To-do list:
1 – Name every person identified by name in the Massachusetts court opinion excerpt.
2 – Write the next part of the Massachusetts court opinion on the burglarious tools case, picking up after its final sentence.

Document extract:

Supreme Judicial Court of Massachusetts, Hampshire.

January 6, 1969.

March 7, 1969.


*429 Raymond R. Cross, Assistant District Attorney, for the Commonwealth.

John M. Fitzgerald for the defendant.


The defendant was tried on an indictment charging her with possession of burglarious tools. G.L.c. 266, § 49. The jury returned a verdict of guilty and the case is here by appeal under the provisions of G.L.c. 278, §§ 33A-33G.

1. The defendant filed twelve assignments of error. They involve the introduction of evidence with regard to items allegedly seized in violation of the defendant's constitutional rights and the admission in evidence of certain testimony. One of these assignments also deals with the denial of the defendant's motion for a directed verdict. The only witness who testified regarding the search which resulted in the seizure of the items was a police officer, one Dubuc. We summarize his testimony.

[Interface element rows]

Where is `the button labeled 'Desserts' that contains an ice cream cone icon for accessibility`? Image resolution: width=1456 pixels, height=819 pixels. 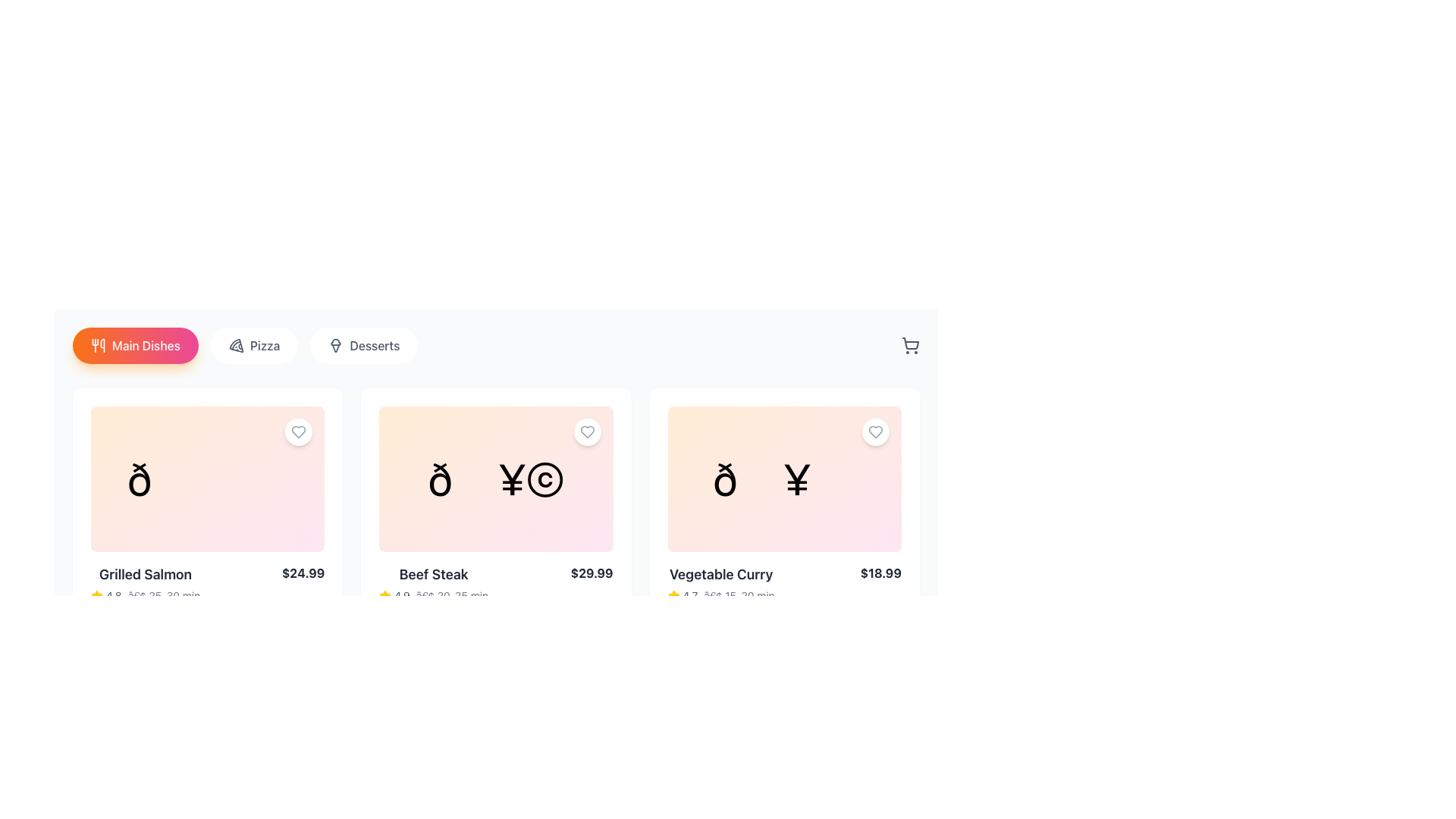 the button labeled 'Desserts' that contains an ice cream cone icon for accessibility is located at coordinates (335, 345).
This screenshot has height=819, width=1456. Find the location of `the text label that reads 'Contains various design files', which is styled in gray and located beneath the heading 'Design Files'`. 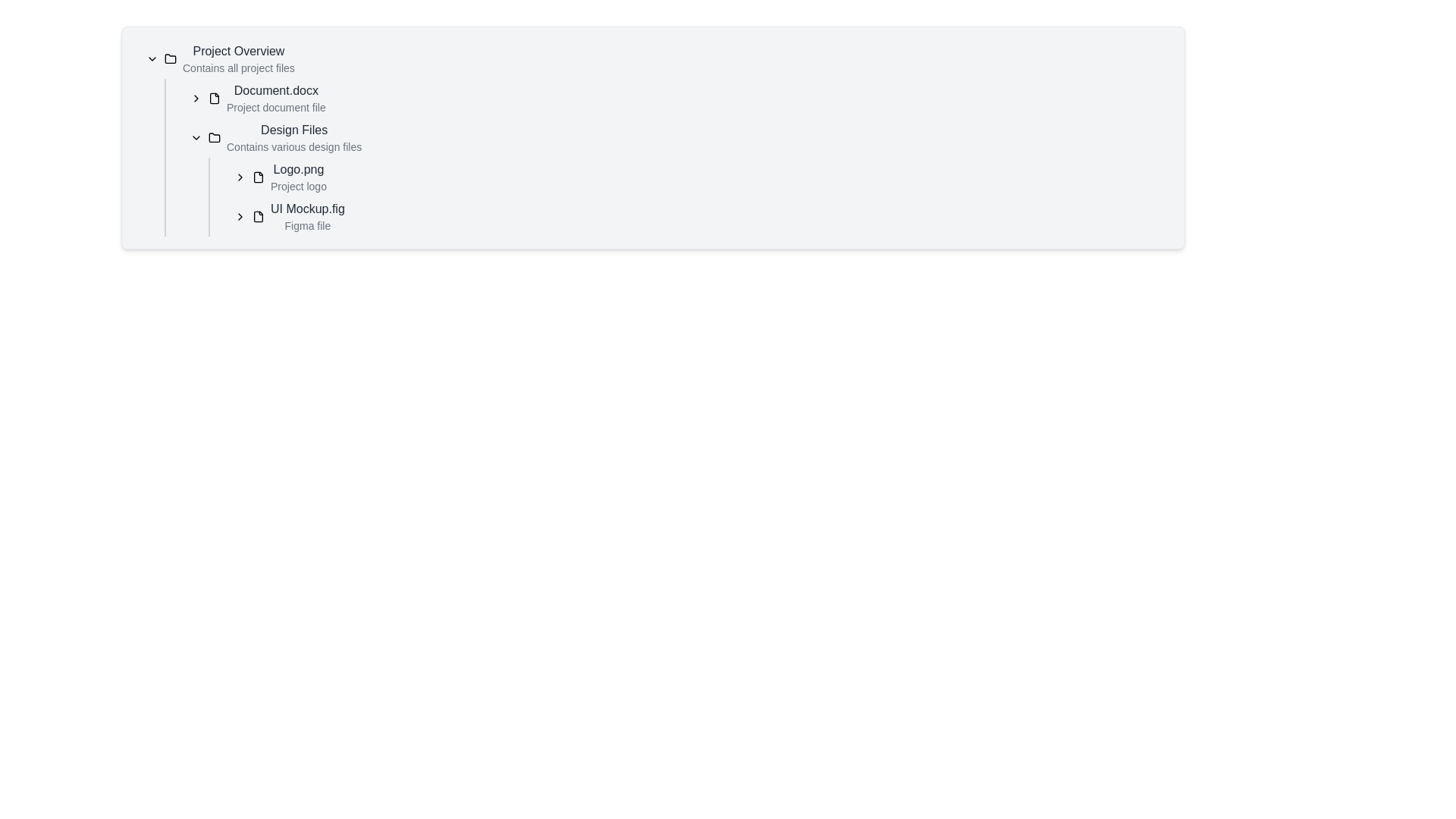

the text label that reads 'Contains various design files', which is styled in gray and located beneath the heading 'Design Files' is located at coordinates (294, 146).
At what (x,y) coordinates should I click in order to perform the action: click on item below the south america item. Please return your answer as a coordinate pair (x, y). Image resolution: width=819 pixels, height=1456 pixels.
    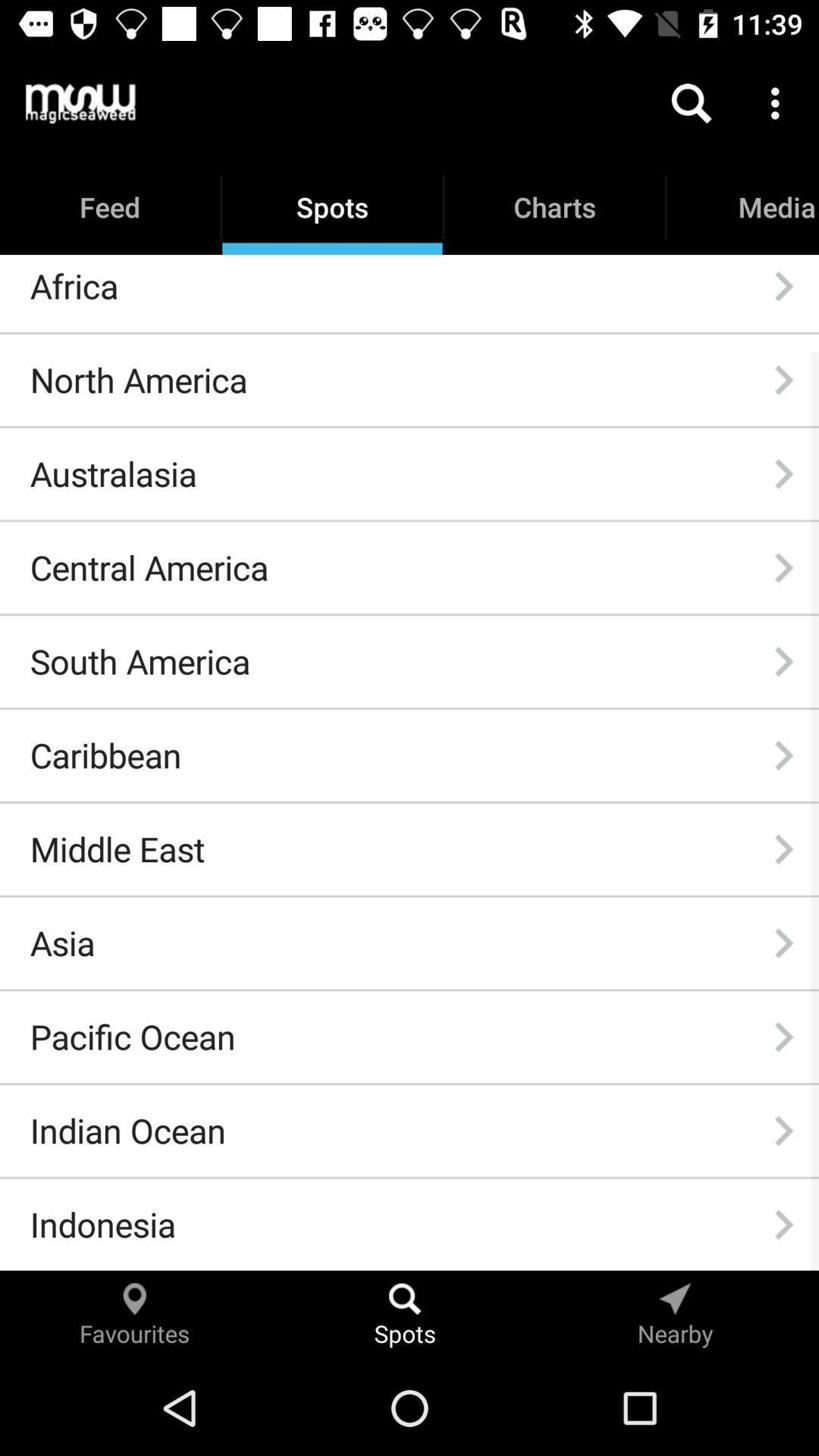
    Looking at the image, I should click on (105, 755).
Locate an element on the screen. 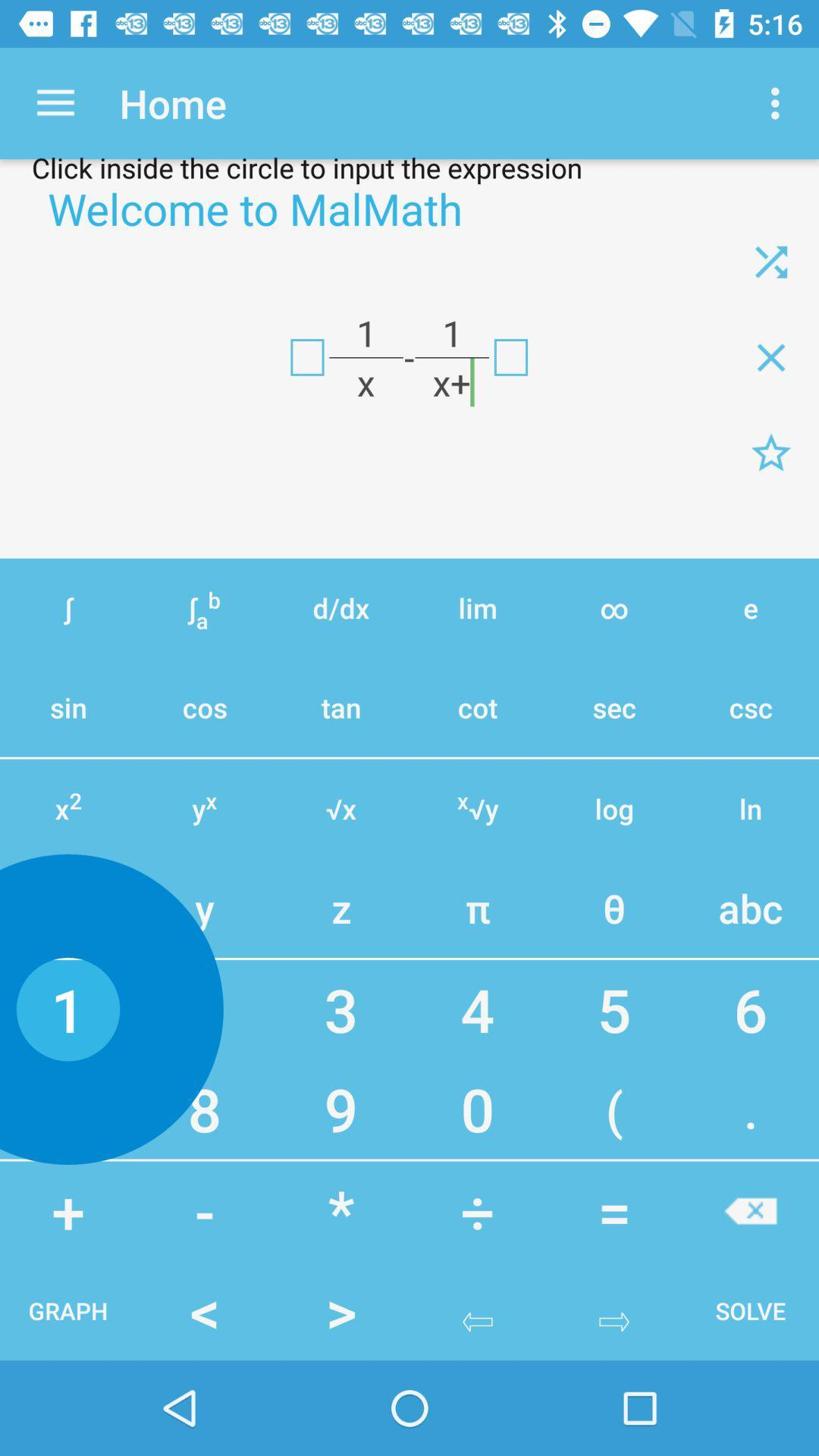  the close icon is located at coordinates (771, 356).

Task responses:
1 – Raymond R. Cross, John M. Fitzgerald, Dubuc

2 –
At approximately eleven o'clock at night on June 11, 1966, Dubuc was detailed to investigate a complaint by one Ducharme of 58 Camden Street, South Hadley. As he proceeded down Camden Street in his patrol car he observed an automobile parked just beyond 58 Camden Street, about 400 to 500 feet from the All Star Dairy. He parked the patrol car. As he approached the automobile on foot, he noticed the defendant sitting in the driver's seat of the automobile. He observed that "[s]he leaned over in the seat ... [o]ut of sight," and then reappeared. When he reached the car he asked the defendant what she was doing. She replied that she had been picked up in Springfield by one Jim Carmen and he had driven to that location. In response to additional questions she stated that Carmen was visiting a friend in one of the nearby houses and that she had not noticed which way he had gone. Dubuc then requested some identification. The defendant gave him her Massachusetts operator's license.

During this conversation Dubuc observed a "walkie-talkie" unit on the floor of the passenger side of the front of the car. The defendant stated that she did not know *430 what the "walkie-talkie" unit was for and that the automobile belonged to Jim Carmen. Dubuc warned her that if she "did not come up with some better answer" he was going to arrest her "for being abroad in the nighttime without giving a good account of herself." He then asked her if he could conduct a search and "if she would mind" if he "looked into the car."[1] "She said no, she would not mind and she unlocked the door on the righthand side."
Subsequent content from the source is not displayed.